How can I extract text from a table in a PDF file?

How can I extract text from a table in a PDF file?

I am trying to implement an algorithm described in an academic paper, which I have in PDF format. The algorithm includes a table of 256 entries that I want to copy to my implementation. However, I can't seem to copy the table as text that I can manipulate. I can only copy it as an image.

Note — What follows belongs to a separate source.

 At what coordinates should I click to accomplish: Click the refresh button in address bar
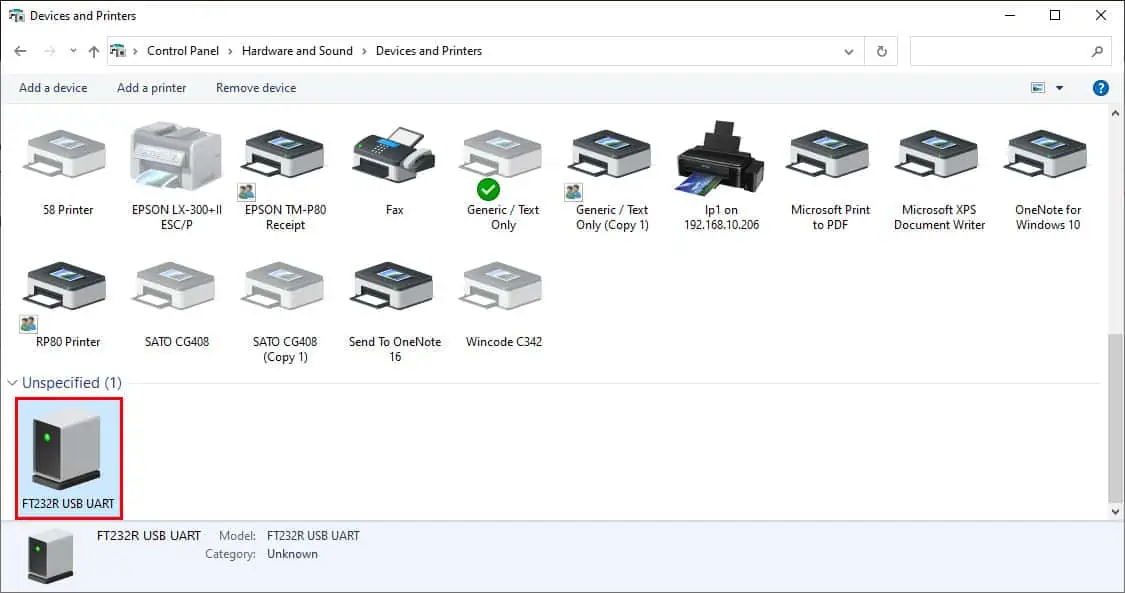point(881,51)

Asked by: Guest | Views: 370
Total answers/comments: 3
Guest [Entry]

"PDF2Table

This gives it out to XML I think.

If we surf the web we can find PDF
files in heaps. Once technical
details of an amazing five mega pixel
digital camera, once a statistic about
the last two years incomes of an
enterprise, and once a brilliant crime
novel of Sir Arthur Conan Doyle is
saved in a PDF file. The widespread
use of this file format takes the
focus on the question of how to reuse
the data in such a file. Many things
are already done in this area. For
example, there are several tools that
convert PDF-files to other formats.

My work focuses only on the extraction
of table information from PDF-files. I
searched for tools that extract basic
information from PDF-files. I found a
tool named pdf2html which also returns
data in XML format. To access this XML
output I used the JDOM archive.

I developed several heuristics for
table detection and decomposition.
These heuristics work pretty good on
lucid tables (without spanning columns
or rows) and fairly good on complex
tables (with spanning rows or
columns).

Sourceforge link"
Guest [Entry]

Your problem might be that it was pasted into the pdf as an image by the origional author. If this is the case (you could find out by seeing if other text in the document will copy as text) your only options are probably to copy it by hand (hope you can touch type) or use OCR software that comes with scanners.
Guest [Entry]

"One option seems to be to save the document (or maybe just the page with the table you want) as an xml file. I just did this in Adobe Acrobrat Pro by saving as ""XML Spreadsheet 2003."" This retained the tabular format in the resulting xml file (viewable in Excel). The only ""imperfection"" is that it considers each literal row in the table as a row in the Excel file. So if any text breaks across rows (e.g., long names), then it will show up as two rows in excel. For a small table, that's pretty minor cleanup.

Other than that, it seems like this process could be automated."